Week 2: Patient takes 175 milligrams of Effexor each day. On weekend, patient visits art museums or opera on a counselor-guided “trip” via cocaine, opium, amphetamines, etc. etc. etc.

…and so on through to…

Week 8: Patient takes 25 milligrams of Effexor each day. On weekend, patient has friendly open discussion of issues with therapist and others while on a counselor-guided “trip” via cocaine, opium, amphetamines, etc. etc. etc.

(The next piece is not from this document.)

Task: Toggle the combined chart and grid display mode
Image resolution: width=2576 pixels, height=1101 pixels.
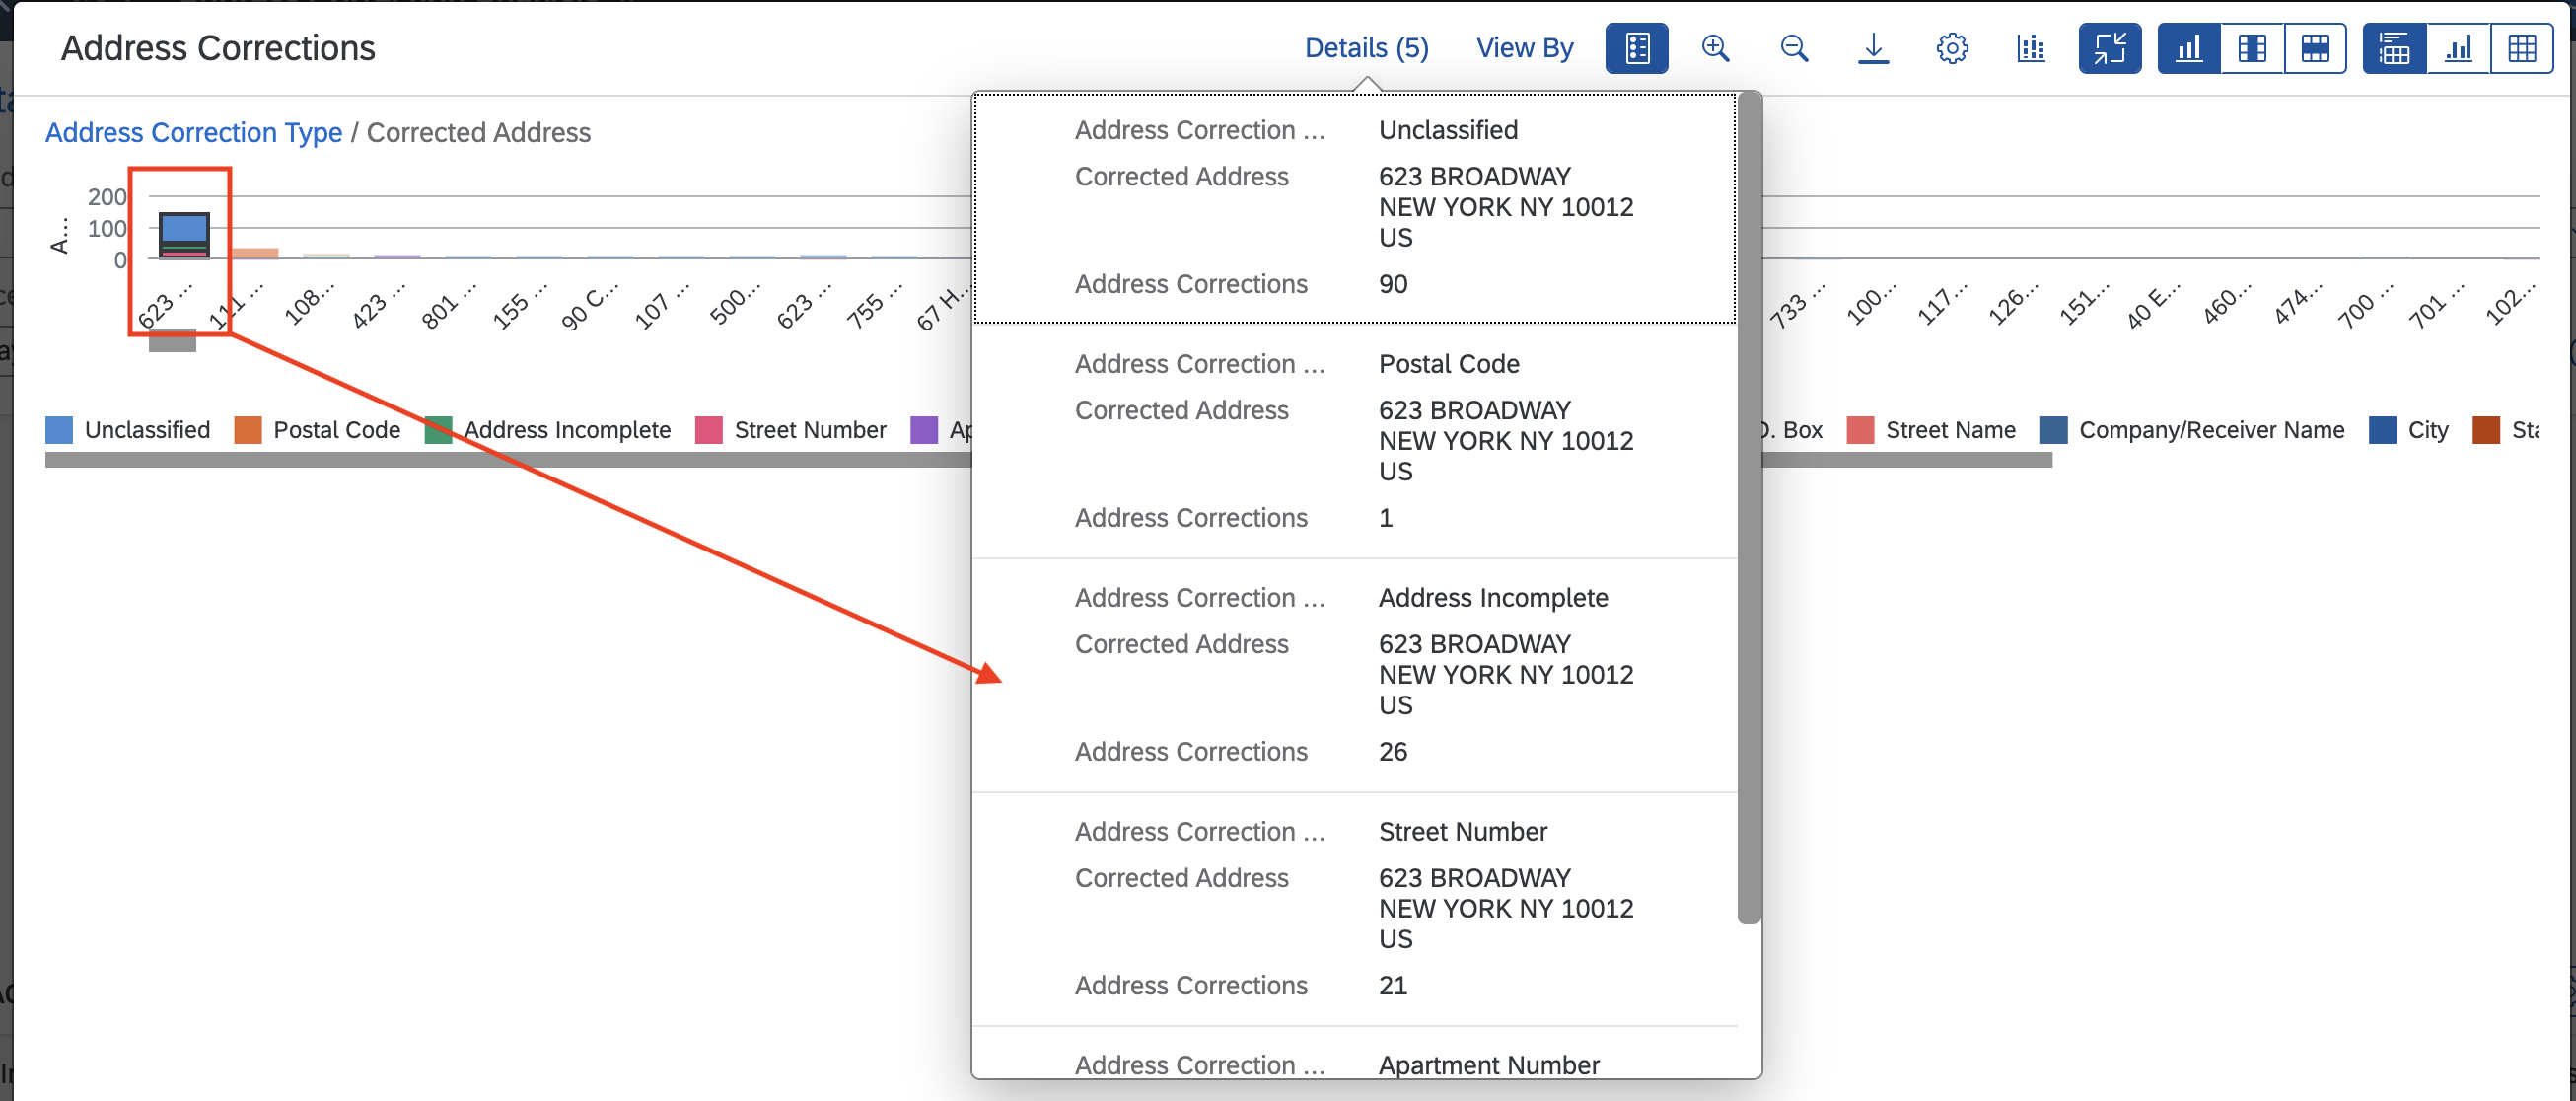Action: [2393, 47]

Week 9: Patient begins guided LSD therapy to help “wrap” his or her mind around a new drug-free way of living, thereby shoring up gains made in the last eight weeks.

Get it?

This protocol uses diverse pharmacological interventions to distract the addict’s mind and body from the psychological trouble that the withdrawal process would otherwise bring about. Even in their most uncomfortable weekday hours, the patient is psychologically motivated to stay on the withdrawal path, knowing as they do that emotional respite is never more than a week a way. Nor will the mood-elevating substances mentioned above serve to re-addict the addict, since a variety of drugs will be used to accomplish the required mood control, each drug having its own unique mechanism of action and none used to the point of habituation.

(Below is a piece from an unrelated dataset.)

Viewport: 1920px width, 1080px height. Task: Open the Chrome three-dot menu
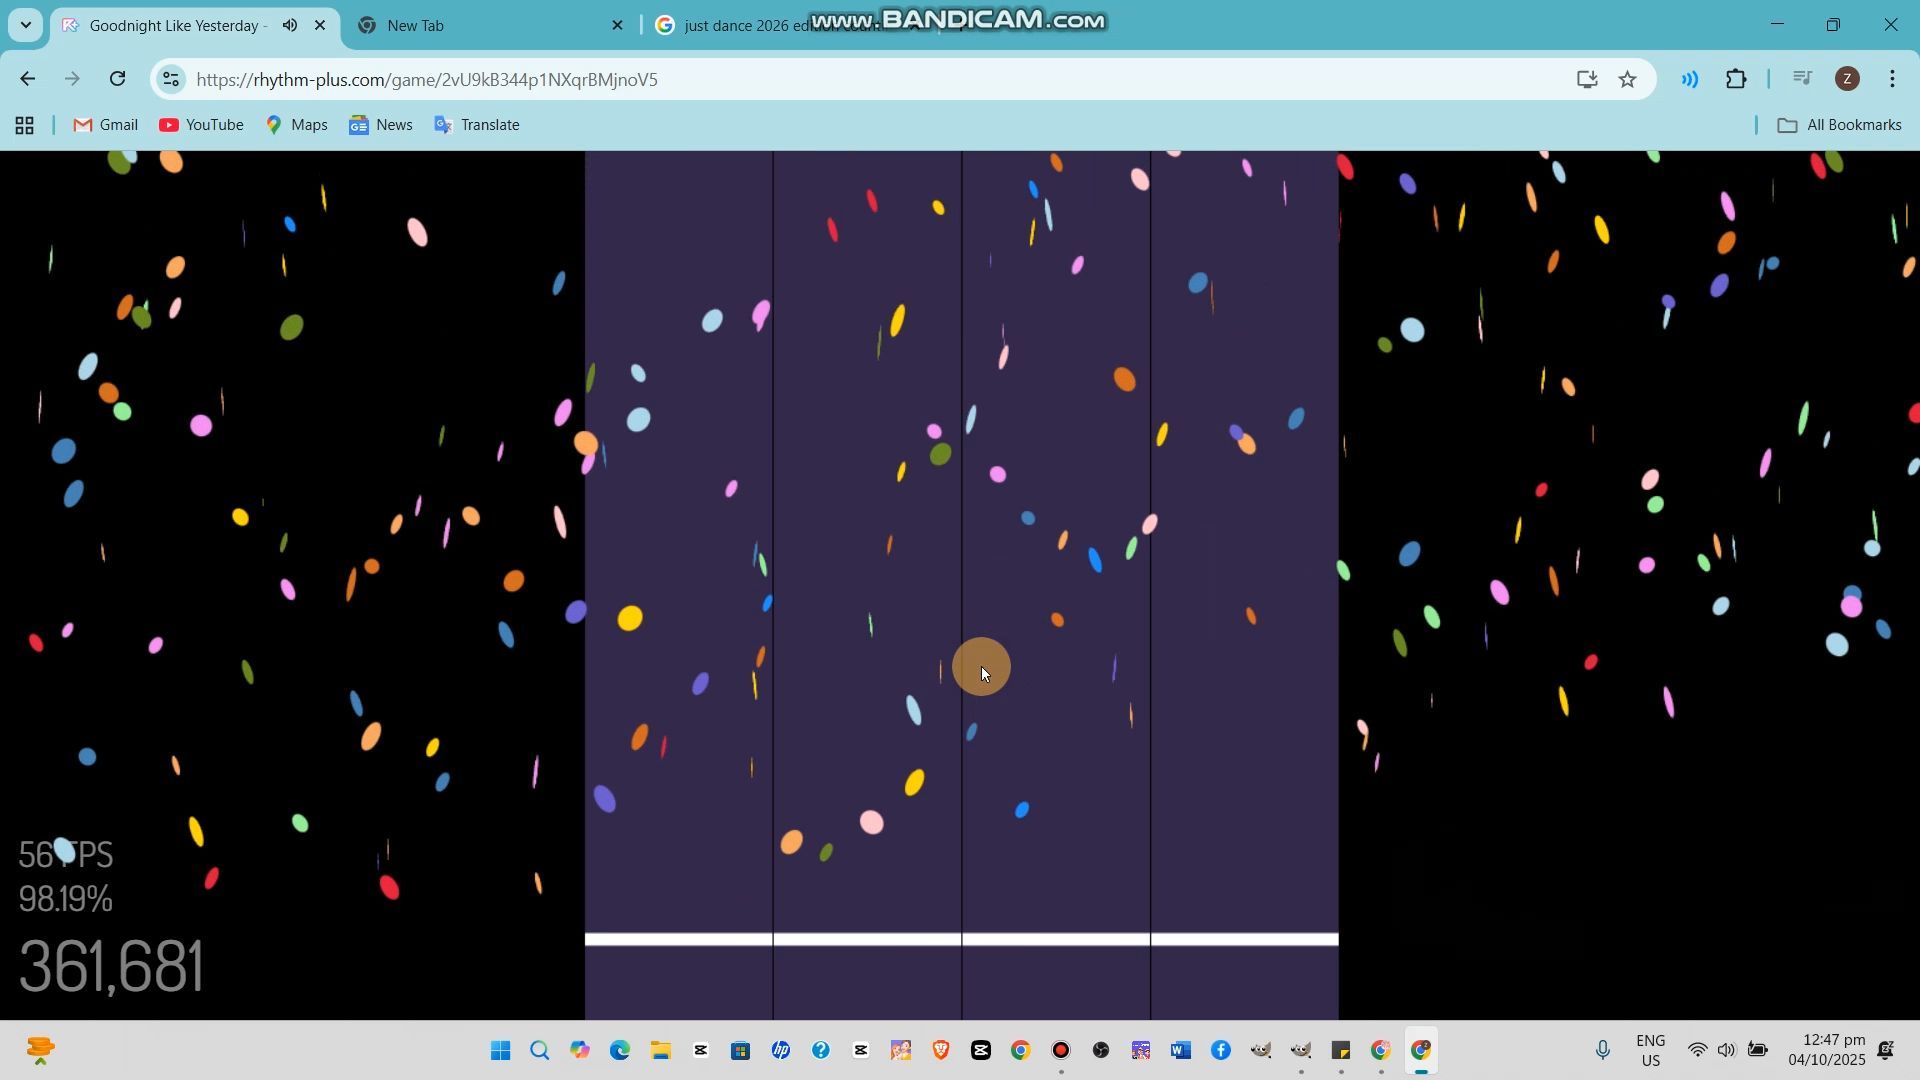click(x=1892, y=79)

Of course, there is reason to believe that many addictions can be overcome with the help of certain powerful psychedelics alone without resorting to the controversial pharmacopeia cited above. Unfortunately, we SSRI addicts cannot safely go that route thanks to the dangers posed by the still poorly understood phenomenon of SSRI toxicity.

FORESEEING THE CRITICISMS

Of course, this plan will be hard for modern psychiatry to accept, since that field currently relies on such a tiny well-marketed subset of drugs to treat mental conditions, despite the vast pharmacopeia of substances to which they could theoretically resort (just like the modern soda buyers who will always get Coke and Pepsi despite the plethora of alternatives available, many of which are arguably better tasting). Besides, the last thing that psychiatry wants to do is search the pharmacopeia for drugs that will make an addict, of all people, feel better. “What heresy after all!” thinks the modern clinician. “Such patients should be attending 12-step meetings and self-identifying as an addict, not trying to enjoy life in the very teeth of the withdrawal process! Unheard of! Let the addict know his or her place! Humph!”

PSYCHIATRY, J'ACCUSE!

But in reacting in this way to the proposed strategic use of mood elevators, psychiatry betrays its prudery, forgetting that drugs like cocaine and amphetamines are not bad in and of themselves but to the extent that they are allowed to cause addiction. Indeed, if psychiatry had remembered this fact 25 years ago, I would not be addicted to Effexor today!